That was just Saturday. On Sunday we did a marathon of museums, starting with the Deutsches Museum, which is basically a shrine to anything remotely connected to science or technology. They had a Model I Zeiss planetarium projector, a recreation of Lavoisier's chemistry lab, boats, model airplanes, a sundial garden on the roof, and a textiles wing:

Spinning wheel in the Deutsches Museum

It was enormous, and we could have spent the entire weekend there. But I wanted fine art, so we skipped about a quarter of the museum, ate a quick lunch (schnitzel and sausage), and headed over to the Pinakotheks: Altes, Neues, and der Moderne. The Altes Pinakothek had more Rubens than I've ever been exposed to in one location, and I was only familiar with the most famous 20% of the artists on display there. I remarked on this to the significant other, and he agreed that much of the work in this museum was "outside our canon." I guess my canon is more fully based on British, American, and Italian art than I'd realized. We did see one Hieronymus Bosch painting (awesomely weird and creepy, probably inspired Terry Gilliam a bit), a da Vinci Madonna (with the chubbiest Christ Child I've ever seen), and a really cool hallway. The Neues had one of Monet's water lilies paintings, one of Van Gogh's Sunflowers series, a William Turner, and a pair of really good Klimts. By the time we got to the Pinakothek der Moderne, we were nearly beat, but we bravely held out for the Mackintosh furniture, Matisse, Klee, Picasso, and Warhol. I know this sounds like a laundry list, but I love seeing art and it was a really spectacular afternoon. After it was over (we got out of the Moderne about 15 minutes before closing time), we were also pretty proud of (and just a little appalled at) ourselves for seeing 4 museums in one day.

While we were analyzing what sort of art is in "our canon" in the Altes, we also tried to pin down why we like looking at art. Not in any grand or deep sense, just trying to explain why we were willing to tire ourselves out and immerse ourselves so deeply just to look at some pictures (or objects, in the case of the Moderne). I think that fundamentally, I enjoy looking at art in museums because it allows me to combine knowledge from many different subject areas (or at least I try to) all at once. I can think about mythology, symbolism, writing, history, politics, religion, belief, technology, and everyday life all while glancing at a single image. I particularly enjoy thinking about art in the context of its moment in history, both for the artist personally and on a larger scale. The significant other waxed poetic on perspective and the evolution of the "purpose" of art, and spent a bit of time trying to get the perfect perspective shot in the Altes. I think he did a pretty good job:

Altes Pinakothek in Munich

I'm going to stop here; I know I've only gone up to Sunday afternoon, but Monday was basically more gawking at Munich and eating sausage (grand total: 4 out of 7 possible meals were basically sausage). We were very tired after the drive back on Monday afternoon, but not too tired to go watch the Germany-Austria game (0-1, Deutschland!) with friends. As soon as it gets sunny, I'll take pictures of my newly acquired stash.


Thursday, June 12, 2008

*Gasp!* Two posts in one day

I don't deserve to be called a knitblogger. I nearly forgot to share my plans for Saturday.

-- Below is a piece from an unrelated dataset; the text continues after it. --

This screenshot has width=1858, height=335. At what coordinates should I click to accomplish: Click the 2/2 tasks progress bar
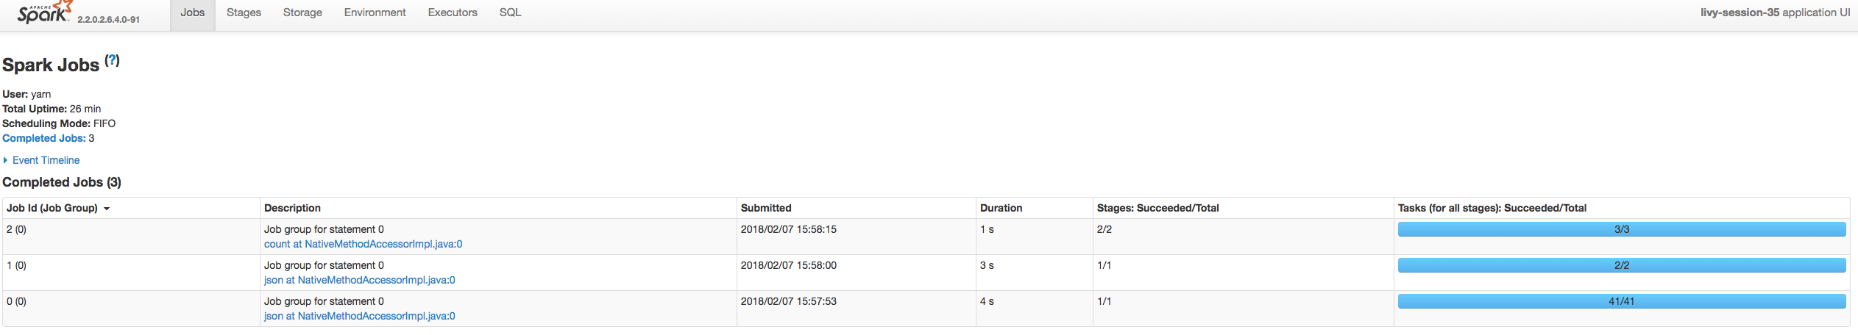tap(1621, 265)
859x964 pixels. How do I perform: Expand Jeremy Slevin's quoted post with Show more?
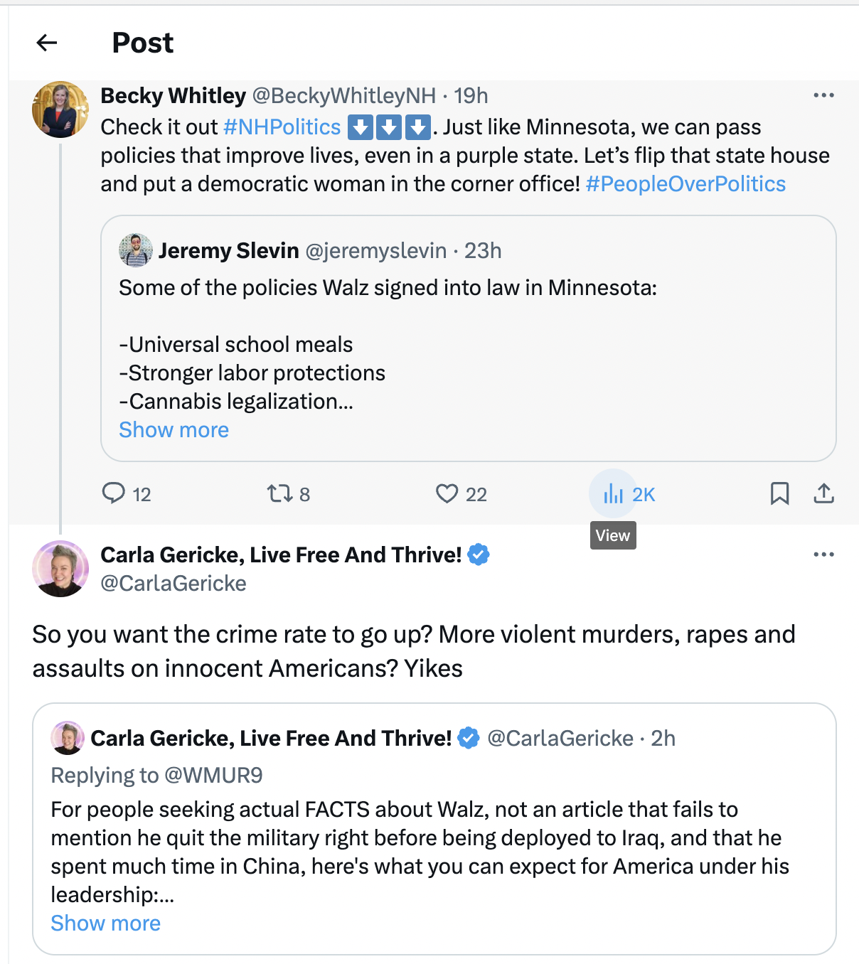[174, 430]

This Saturday, two events near and dear to the hearts of most knitbloggers everywhere will coincide. They are World Wide Knit in Public day and the birthday of that patron saintess of all knitbloggers, Stephanie Pearl-McPhee. There will be much rejoicing, and sharing of the crafty projects with befuddled non-crafters. It is the day we reveal to the world how numerous our ranks have grown, and share the joys of knitting on the train, while waiting for an appointment, or just outside in the (let's hope) sunshine.

It's kinda like this:

Biergarten Knitting

In case you aren't in Europe or keeping track of what's hot in Europe right now, the Euro Cup is currently underway. We're still in the initial stages, so there are two games on every night. EVERY NIGHT. Last night, we found a lovely restaurant with outdoor seating and a large digital TV. We drank good beer (or in my case Radler), ate good food (I had an ENORMOUS baked potato with grilled mushrooms and a truly ridiculous amount of sour cream), and watched the game. I got through 1/3 of the leg of my second Covelite jaywalker sock. That is knitting in public.

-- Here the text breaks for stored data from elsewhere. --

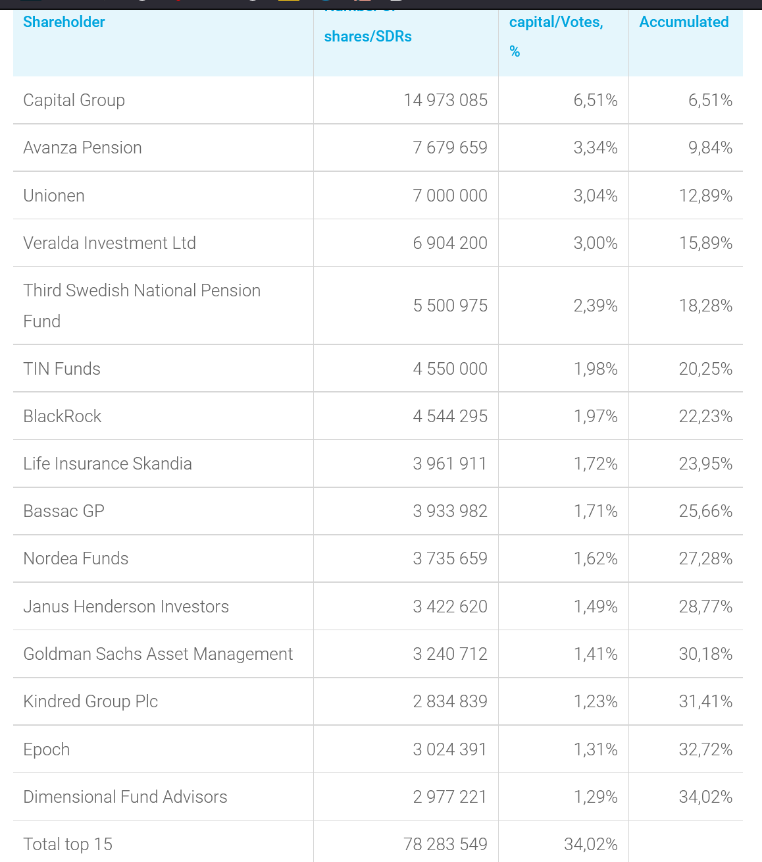Select Unionen's share count 7 000 000

click(450, 196)
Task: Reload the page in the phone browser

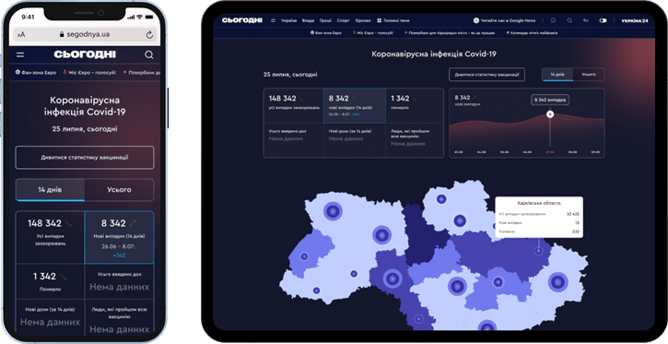Action: click(149, 34)
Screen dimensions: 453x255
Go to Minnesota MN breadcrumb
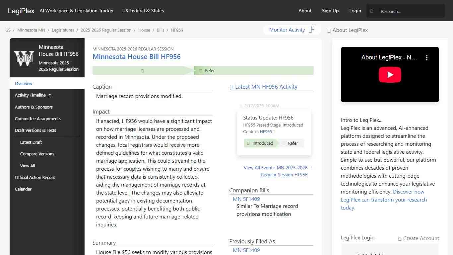(31, 30)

This weekend we will be visiting München (Munich, you don't want to know how dumb I felt at how long it took me to figure that one out), which gives me the perfect opportunity to stalk these spinners and knitters. I remember downloading the first two episodes of their podcast after hearing the promo on Lime & Violet. I was on the bus when I listened to the first one. I nearly peed my pants, I was laughing so hard. People were looking at me, trying to figure out if I was crazy (I didn't blame them, we have our fair share of crazy people who ride the bus in San Francisco). I've been a fan ever since.

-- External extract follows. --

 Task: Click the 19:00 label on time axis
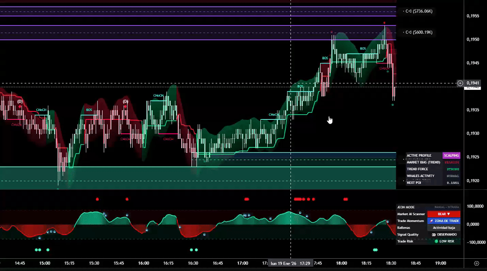click(x=440, y=263)
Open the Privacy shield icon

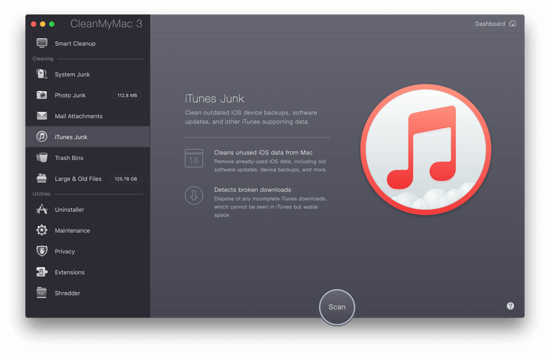[42, 251]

So if you're a knitter, go ply your craft out where people can see you this Saturday! If you're in Munich and you see a slightly nervous-looking person knitting a sock, staring at restaurant menus while trying to look as though she isn't staring at restaurant menus because she can only understand one word out of every ten, come say hello. I'd love to meet some more knitters.

My Adventures on Karlshöhe

So on Monday I set out to find the Lapidarium in Stuttgart (a little collection of old Roman ruins and statuary), which is located near the park on Karlshöhe. I didn't have the strongest sense of direction yet, so I took what I now understand is a rather circuitous route to the park. I knew you had to climb a set of stairs (Stäffel) to get to the park, but I didn't know which ones precisely. And besides, the idea was to use up the day and look around, so I didn't stress too much about getting to the Lapidarium right away. Once inside the park, I spent a long time wandering around. It's quite lovely, with fabulous views of Stuttgart, lots of trees, and benches everywhere to relax on.

Karlshöhe Park

Bridge in Karlshöhe Park

Karlshöhe Park

I have a hard time getting over how GREEN everything is here! In California, the landscape is green in the winter and brown in the summer, when everything dries up. And in San Francisco, the landscape is just perpetual fog. But there was lush grass, blooming wildflowers, and lots of busy bugs everywhere I looked here. I passed other people strolling, and found a little Biergarten near the top of the hill. There were quite a few folks walking around in business attire on their lunch breaks. But no Lapidarium. I passed another woman, who greeted me in German, and after I stammered out that I don't speak much German, she easily switched to English. Turns out she was looking for the Lapidarium, too! I told her I hadn't been able to find it either, so we laughed, shrugged our shoulders, and went on our separate ways. I walked around a bit more, then decided to take a break, as it was pretty muggy. I found a nice bench and read a little of my book. The sky started to look threatening after about half an hour of reading, and I didn't have my umbrella so I decided I should try and find my way back to the apartment. As I walked down these steps (picture taken earlier in the morning)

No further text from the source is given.